I am using a large open source library and need to generate personal subclasses of a few of the classes. What are the best strategies? I would like to keep the original library unaltered and be easily able to reconfigure when it is updated. It is unlikely that my code is worth contributing to the project (though I am happy to write in a way that permits this).

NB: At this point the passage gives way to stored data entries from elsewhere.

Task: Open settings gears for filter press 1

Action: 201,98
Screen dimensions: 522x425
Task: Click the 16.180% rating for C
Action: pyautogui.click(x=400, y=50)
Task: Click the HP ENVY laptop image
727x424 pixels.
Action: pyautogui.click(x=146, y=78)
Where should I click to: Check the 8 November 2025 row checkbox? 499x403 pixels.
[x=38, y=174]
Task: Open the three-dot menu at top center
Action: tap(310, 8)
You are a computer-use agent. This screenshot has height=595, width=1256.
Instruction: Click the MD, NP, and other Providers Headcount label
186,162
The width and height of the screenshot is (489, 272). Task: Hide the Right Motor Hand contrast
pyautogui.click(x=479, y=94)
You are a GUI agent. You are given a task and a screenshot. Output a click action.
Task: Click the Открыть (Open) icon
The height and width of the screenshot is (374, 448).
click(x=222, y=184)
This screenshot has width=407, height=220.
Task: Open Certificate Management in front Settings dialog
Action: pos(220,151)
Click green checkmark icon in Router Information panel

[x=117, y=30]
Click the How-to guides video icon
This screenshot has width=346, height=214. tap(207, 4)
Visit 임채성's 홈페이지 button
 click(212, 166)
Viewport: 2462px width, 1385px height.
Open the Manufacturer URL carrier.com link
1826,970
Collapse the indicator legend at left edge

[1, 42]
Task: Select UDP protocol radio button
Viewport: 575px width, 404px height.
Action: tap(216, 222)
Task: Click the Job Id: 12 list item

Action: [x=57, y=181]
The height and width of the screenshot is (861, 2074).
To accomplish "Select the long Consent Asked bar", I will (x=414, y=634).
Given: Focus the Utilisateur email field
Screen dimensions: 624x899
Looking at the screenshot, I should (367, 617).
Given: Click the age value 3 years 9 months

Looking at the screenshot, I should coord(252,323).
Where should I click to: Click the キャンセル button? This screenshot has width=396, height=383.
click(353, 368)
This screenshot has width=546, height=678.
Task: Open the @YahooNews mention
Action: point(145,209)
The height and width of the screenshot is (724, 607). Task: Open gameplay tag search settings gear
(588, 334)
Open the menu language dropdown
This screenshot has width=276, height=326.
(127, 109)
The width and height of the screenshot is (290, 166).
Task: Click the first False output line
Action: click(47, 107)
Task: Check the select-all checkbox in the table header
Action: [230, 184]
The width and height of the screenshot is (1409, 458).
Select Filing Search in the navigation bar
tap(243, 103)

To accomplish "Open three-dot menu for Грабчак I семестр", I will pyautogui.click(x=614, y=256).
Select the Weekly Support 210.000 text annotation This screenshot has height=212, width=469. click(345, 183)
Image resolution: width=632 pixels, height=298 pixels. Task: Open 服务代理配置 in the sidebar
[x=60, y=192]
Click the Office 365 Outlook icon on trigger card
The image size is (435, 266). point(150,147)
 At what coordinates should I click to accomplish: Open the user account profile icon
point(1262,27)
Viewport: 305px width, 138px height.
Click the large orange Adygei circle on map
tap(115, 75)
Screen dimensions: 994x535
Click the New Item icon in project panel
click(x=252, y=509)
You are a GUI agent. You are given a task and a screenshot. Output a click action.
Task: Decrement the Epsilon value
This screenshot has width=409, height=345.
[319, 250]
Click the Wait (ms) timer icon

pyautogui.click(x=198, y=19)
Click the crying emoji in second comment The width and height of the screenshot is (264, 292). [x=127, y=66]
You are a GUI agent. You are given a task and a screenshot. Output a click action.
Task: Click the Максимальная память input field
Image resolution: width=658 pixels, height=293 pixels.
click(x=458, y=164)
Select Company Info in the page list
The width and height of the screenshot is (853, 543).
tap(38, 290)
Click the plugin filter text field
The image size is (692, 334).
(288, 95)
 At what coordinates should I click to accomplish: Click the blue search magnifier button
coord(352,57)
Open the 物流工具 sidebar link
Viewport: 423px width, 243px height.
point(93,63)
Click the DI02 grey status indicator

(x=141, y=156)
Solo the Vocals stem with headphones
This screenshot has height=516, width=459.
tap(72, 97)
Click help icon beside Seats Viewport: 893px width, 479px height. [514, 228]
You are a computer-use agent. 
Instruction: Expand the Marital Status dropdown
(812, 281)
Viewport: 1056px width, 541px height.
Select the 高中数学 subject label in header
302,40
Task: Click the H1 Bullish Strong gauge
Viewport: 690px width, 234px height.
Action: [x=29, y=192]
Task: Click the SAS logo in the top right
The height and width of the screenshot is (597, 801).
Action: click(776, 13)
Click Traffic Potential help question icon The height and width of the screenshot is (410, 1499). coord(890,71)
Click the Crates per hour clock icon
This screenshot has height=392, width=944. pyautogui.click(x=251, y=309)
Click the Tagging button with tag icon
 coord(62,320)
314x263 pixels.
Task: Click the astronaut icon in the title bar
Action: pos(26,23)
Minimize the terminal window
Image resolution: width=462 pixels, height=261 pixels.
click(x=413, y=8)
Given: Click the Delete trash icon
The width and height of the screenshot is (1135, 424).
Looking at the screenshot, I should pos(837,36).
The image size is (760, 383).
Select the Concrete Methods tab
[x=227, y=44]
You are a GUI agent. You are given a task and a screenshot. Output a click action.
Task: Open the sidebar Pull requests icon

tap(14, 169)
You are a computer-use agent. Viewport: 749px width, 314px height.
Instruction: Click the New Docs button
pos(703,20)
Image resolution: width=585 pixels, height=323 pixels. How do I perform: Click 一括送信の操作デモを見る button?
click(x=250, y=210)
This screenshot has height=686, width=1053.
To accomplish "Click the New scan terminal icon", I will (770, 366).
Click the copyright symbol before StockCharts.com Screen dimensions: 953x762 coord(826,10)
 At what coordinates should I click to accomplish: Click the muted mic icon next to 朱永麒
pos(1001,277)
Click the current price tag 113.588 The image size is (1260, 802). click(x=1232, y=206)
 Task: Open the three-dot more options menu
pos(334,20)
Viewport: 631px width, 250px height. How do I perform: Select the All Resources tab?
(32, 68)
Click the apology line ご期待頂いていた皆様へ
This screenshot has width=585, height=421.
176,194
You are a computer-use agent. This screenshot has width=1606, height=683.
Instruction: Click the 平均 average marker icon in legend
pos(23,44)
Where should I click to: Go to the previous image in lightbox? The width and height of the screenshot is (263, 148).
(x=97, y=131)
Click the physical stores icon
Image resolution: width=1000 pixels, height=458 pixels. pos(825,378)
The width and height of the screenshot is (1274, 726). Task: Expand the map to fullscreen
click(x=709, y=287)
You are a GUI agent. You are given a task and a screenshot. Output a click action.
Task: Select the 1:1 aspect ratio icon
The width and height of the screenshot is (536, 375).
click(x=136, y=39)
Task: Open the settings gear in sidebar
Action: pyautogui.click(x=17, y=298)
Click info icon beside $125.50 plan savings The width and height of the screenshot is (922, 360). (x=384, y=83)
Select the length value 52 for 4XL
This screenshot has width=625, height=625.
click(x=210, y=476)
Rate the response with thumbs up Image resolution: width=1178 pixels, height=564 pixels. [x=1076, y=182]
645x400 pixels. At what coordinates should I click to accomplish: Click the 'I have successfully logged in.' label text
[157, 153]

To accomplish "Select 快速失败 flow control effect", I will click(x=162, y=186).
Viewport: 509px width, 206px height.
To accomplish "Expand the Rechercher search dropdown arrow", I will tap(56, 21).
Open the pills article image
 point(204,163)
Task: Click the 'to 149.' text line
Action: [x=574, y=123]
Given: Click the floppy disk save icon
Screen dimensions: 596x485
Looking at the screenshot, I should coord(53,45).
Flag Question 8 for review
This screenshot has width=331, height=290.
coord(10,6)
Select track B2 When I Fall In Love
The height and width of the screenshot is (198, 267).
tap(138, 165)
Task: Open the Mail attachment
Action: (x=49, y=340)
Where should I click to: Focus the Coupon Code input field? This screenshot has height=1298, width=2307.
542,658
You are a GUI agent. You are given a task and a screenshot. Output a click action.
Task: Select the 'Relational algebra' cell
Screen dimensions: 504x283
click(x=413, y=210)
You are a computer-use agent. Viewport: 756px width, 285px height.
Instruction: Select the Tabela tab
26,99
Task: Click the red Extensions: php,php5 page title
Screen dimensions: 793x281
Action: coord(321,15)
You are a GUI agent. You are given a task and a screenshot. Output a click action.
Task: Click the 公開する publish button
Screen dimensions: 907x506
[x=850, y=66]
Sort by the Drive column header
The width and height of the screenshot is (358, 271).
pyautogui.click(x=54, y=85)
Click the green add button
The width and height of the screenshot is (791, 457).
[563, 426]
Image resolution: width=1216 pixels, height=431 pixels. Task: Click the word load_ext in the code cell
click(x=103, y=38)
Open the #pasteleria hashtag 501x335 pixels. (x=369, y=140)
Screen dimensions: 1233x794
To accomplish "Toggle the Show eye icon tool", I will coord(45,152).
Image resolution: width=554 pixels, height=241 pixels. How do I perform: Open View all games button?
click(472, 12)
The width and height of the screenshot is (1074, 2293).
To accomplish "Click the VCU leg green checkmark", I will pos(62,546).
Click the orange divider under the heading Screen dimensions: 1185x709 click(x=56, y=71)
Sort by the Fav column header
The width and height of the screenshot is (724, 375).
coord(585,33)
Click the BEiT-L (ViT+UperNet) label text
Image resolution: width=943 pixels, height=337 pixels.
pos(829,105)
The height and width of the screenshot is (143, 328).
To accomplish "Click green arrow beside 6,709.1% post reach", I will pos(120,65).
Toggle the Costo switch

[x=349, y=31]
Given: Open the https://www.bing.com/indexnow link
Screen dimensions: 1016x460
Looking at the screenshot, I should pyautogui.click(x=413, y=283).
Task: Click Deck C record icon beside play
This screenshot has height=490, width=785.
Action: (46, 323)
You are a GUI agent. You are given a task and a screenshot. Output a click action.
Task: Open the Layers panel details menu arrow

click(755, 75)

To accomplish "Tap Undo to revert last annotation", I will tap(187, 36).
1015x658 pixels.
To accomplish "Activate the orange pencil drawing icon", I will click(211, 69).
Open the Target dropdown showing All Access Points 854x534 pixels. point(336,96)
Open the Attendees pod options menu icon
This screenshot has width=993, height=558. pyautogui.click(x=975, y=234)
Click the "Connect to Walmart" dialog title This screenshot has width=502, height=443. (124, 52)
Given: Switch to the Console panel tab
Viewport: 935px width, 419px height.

The problem is a general one but I will illustrate it with my example. I am using Apache PDFBox which has a routine to write to java.awt.Graphics2D
. I have replaced this by the Apache Batik toolkit which provides a subclass of Graphics2D ( org.apache.batik.svggen.SVGGraphics2D
) so I can capture the SVG representation. I create an instance
public static org.apache.batik.svggen.SVGGraphics2D createSVG() {
org.w3c.dom.DOMImplementation domImpl =
org.apache.batik.dom.GenericDOMImplementation.getDOMImplementation();
org.w3c.dom.Document document =
domImpl.createDocument("http://www.w3.org/2000/svg", "svg", null);
return new org.apache.batik.svggen.SVGGraphics2D(document);
}
The place where PDFBox uses the graphics is org.apache.pdfbox.PDFReader
which I have edited to allow for the new graphics:
protected void showPage(int pageNumber)
{
try
{
PageDrawer drawer = new PageDrawer();
PageWrapper wrapper = new PageWrapper( this );
PDPage page = (PDPage)pages.get(pageNumber);
wrapper.displayPage( page );
PDRectangle cropBox = page.findCropBox();
Dimension drawDimension = cropBox.createDimension();
svg = PDFPagePanel.createSVG(); // MY EDIT!!!!!!!!!
drawer.drawPage( svg, page, drawDimension );
writeSVG(pageNumber);
}
catch (IOException exception)
{
exception.printStackTrace();
}
}
I have got it to work (that's not the problem). My concern is that I have had to hack/edit and recompile a number of the distributed PDFBox classes simply to generate and use the subclass. I end up with classes such as PMRPDFReader in the same packages as the library. It's very messy - I can't immediately remember where I made the edits, etc.
I feel I ought ought to be able to use the library as-is and simply add/link my subclasses. I use maven so maybe there is a way of excluding the original classes.
If the library hasn't provided easy subclass hooks, then you don't have much choice. Given they have a git mirror, I'd just fork it (keep your mirror somewhere safe and backed up, preferably in close proximity to your normal SCM). My usual strategy is to append -companyName to the version number (in Maven) so that I can remember that it's a patched version. You can easily see what edits you made since they'll be in your revision history.
You can also investigate using the maven shade plugin to alter/replace classes but that's a bit hackier IMHO.